• EXERCISE OBJECTIVE:
Give the records again in full, exactly as they appear.

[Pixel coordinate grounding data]

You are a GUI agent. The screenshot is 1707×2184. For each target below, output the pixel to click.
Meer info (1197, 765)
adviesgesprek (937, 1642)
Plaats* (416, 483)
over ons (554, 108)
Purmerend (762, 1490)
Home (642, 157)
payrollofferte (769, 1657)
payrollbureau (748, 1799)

• EXERCISE RESULT:
You are a GUI agent. The screenshot is 1707×2184. For each target below, output the pixel to click.
Meer info (1197, 765)
adviesgesprek (937, 1642)
Plaats* (416, 483)
over ons (554, 108)
Purmerend (762, 1490)
Home (642, 157)
payrollofferte (769, 1657)
payrollbureau (748, 1799)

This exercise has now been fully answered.